Once created, any attempt to modify the data fails:

kubectl edit configmap app-config-v1
# Error: ConfigMap "app-config-v1" is immutable

kubectl patch configmap app-config-v1 -p '{"data":{"LOG_LEVEL":"debug"}}'
# Error: ConfigMap "app-config-v1" is immutable

Performance Benefits

In large clusters, the kubelet on every node watches every ConfigMap and Secret referenced by its Pods.
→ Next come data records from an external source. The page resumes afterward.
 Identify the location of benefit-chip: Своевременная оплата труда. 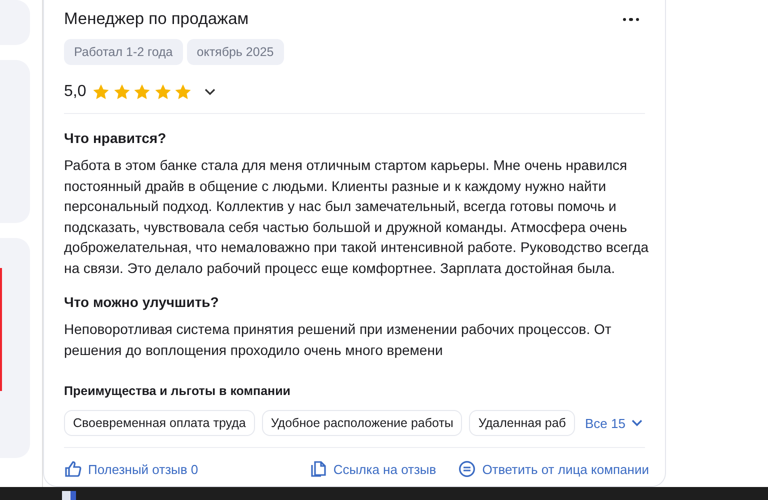
(160, 423).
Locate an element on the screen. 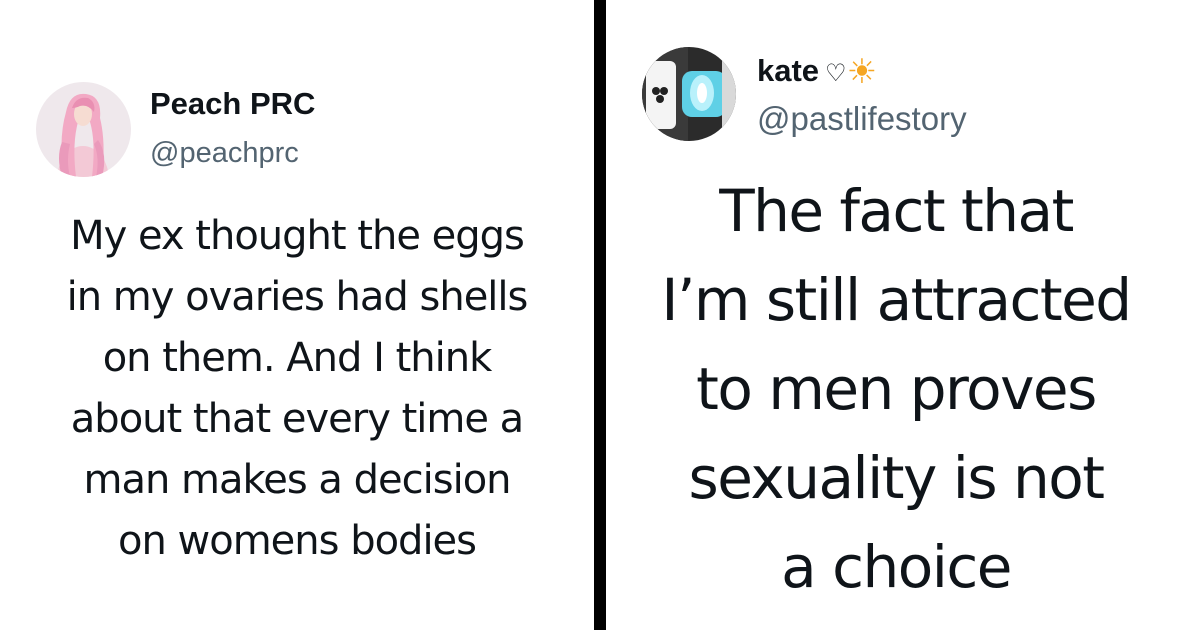  sun-icon: ☀ is located at coordinates (862, 72).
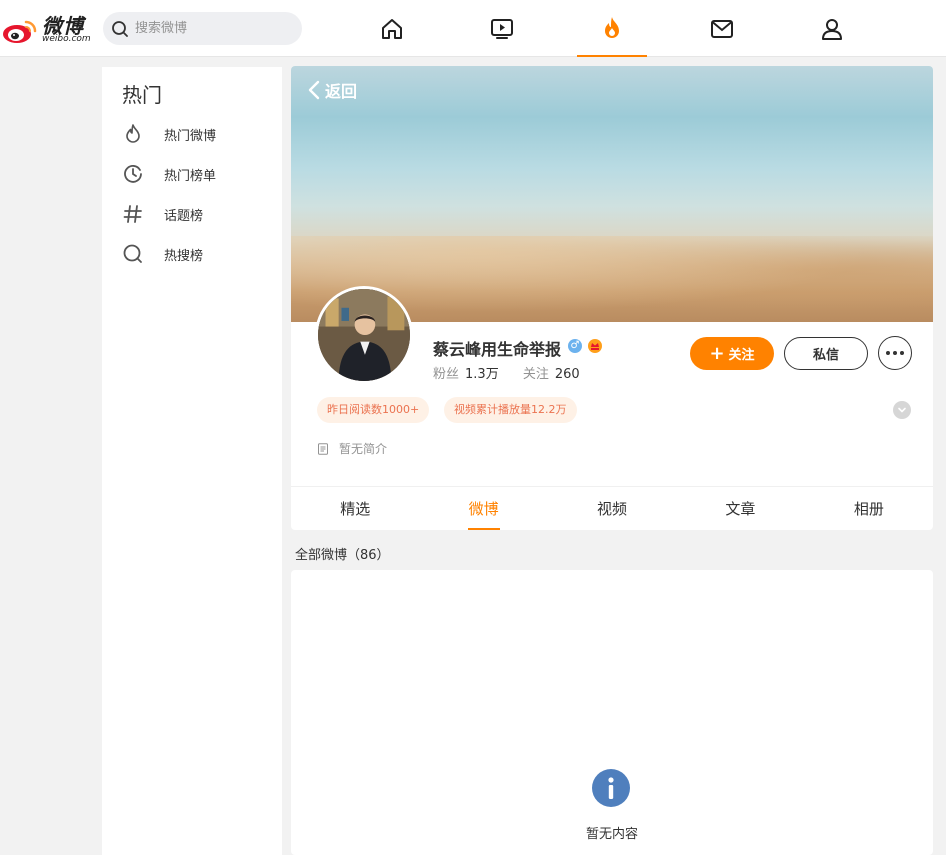  I want to click on message-button: 私信, so click(826, 354).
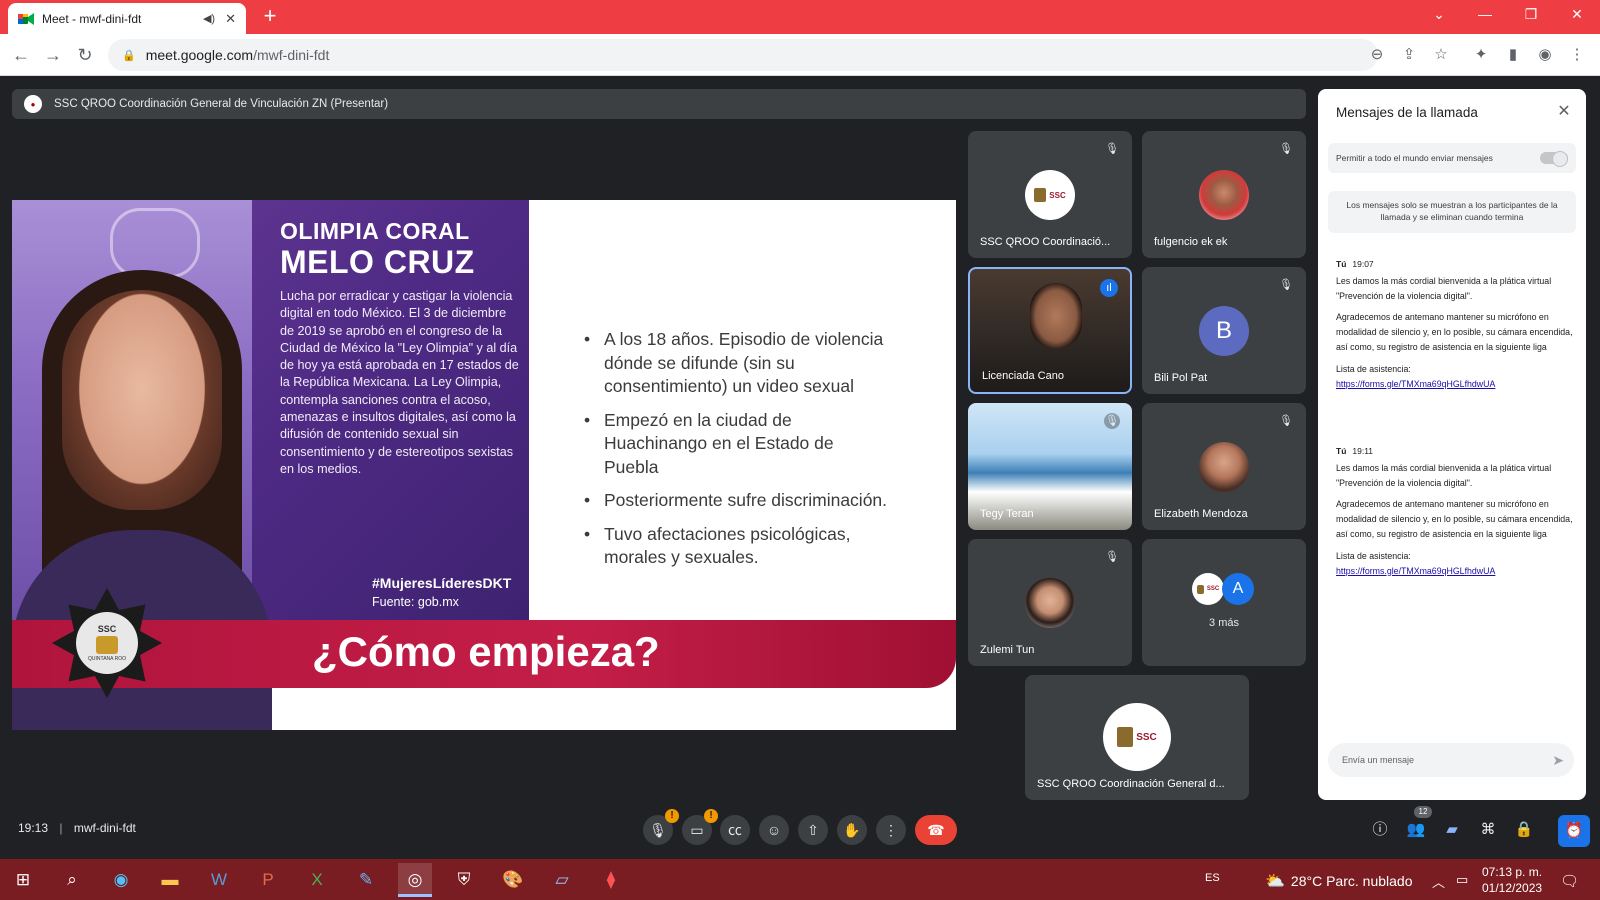 The image size is (1600, 900). Describe the element at coordinates (1564, 111) in the screenshot. I see `close-icon: ✕` at that location.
This creates significant API server load:

Without immutable:
  1000 nodes × 10 ConfigMaps each = 10,000 active watches on the API server
  Each watch consumes API server memory and network resources

With immutable:
  Kubelet does not watch immutable ConfigMaps
  10,000 watches → 0 watches (for immutable objects)
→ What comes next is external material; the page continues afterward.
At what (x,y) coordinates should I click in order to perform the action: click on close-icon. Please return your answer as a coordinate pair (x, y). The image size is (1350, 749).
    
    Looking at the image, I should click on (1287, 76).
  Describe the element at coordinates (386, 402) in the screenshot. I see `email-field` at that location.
For clusters with hundreds of nodes, this can meaningfully reduce API server CPU and memory usage.

Safety Benefits

Immutable ConfigMaps prevent:

• Accidental changes to production configuration via kubectl edit
• Unauthorized modifications by users with broad RBAC permissions
• Configuration drift where some Pods see updated values while others do not

Update Workflow

Since immutable ConfigMaps cannot be modified, use a versioned naming strategy:

# Version 1
apiVersion: v1
kind: ConfigMap
metadata:
  name: app-config-v1
data:
  LOG_LEVEL: "warn"
immutable: true
---
# Version 2 (with updated values)
apiVersion: v1
kind: ConfigMap
metadata:
  name: app-config-v2
data:
  LOG_LEVEL: "debug"
immutable: true

Update the Deployment to reference the new ConfigMap:

apiVersion: apps/v1
kind: Deployment
metadata:
  name: app
spec:
  template:
    spec:
      containers:
        - name: app
          image: myapp:v2
          envFrom:
            - configMapRef:
                name: app-config-v2    # Updated reference
          resources:
            requests:
              cpu: "250m"
              memory: "256Mi"

This triggers a rolling update, ensuring all Pods consistently use the new configuration.
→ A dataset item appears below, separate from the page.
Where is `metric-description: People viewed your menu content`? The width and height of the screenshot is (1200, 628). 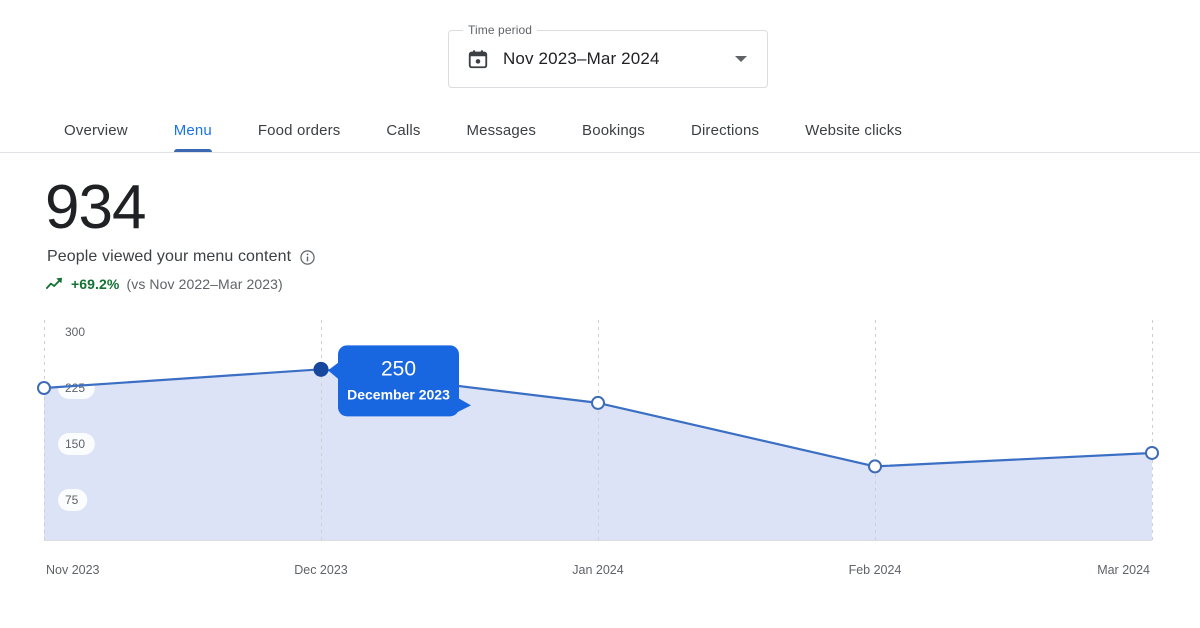
metric-description: People viewed your menu content is located at coordinates (170, 256).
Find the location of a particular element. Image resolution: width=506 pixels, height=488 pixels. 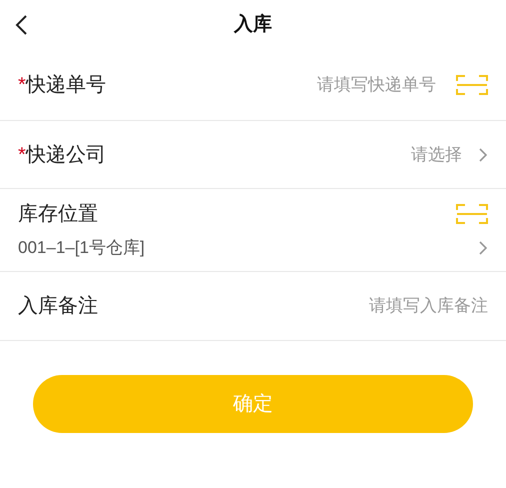

back-icon is located at coordinates (21, 25).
Content-Hash Naming Pattern

Many tools (Helm, Kustomize) automate this with content-based hashing:

# Kustomize appends a hash suffix
kubectl kustomize .
# ConfigMap: app-config-7hf28m9g   (hash based on contents)

# kustomization.yaml
configMapGenerator:
  - name: app-config
    literals:
      - LOG_LEVEL=warn
    options:
      immutable: true

When the data changes, the hash changes, creating a new ConfigMap name. The Deployment template is automatically updated to reference the new name.

Immutable Secrets

The same immutable: true field works for Secrets:

apiVersion: v1
kind: Secret
metadata:
  name: db-credentials-v1
type: Opaque
data:
  password: c2VjcmV0MTIz
immutable: true

When to Use Immutable

| Scenario | Use Immutable? | |---|---| | Production configuration | Yes — prevents accidental changes | | Large clusters (100+ nodes) | Yes — reduces API server load | | Configuration that changes frequently | Consider it — versioned updates are explicit | | Development environments | Optional — mutability is more convenient | | Shared configuration across many Pods | Yes — greatest performance benefit |

One-Way Toggle

Setting immutable: true on an existing mutable ConfigMap is allowed:

kubectl patch configmap app-config -p '{"immutable":true}'

But you cannot set it back to false:

kubectl patch configmap app-config -p '{"immutable":false}'
# Error: field "immutable" is immutable

To regain mutability, delete and recreate the ConfigMap.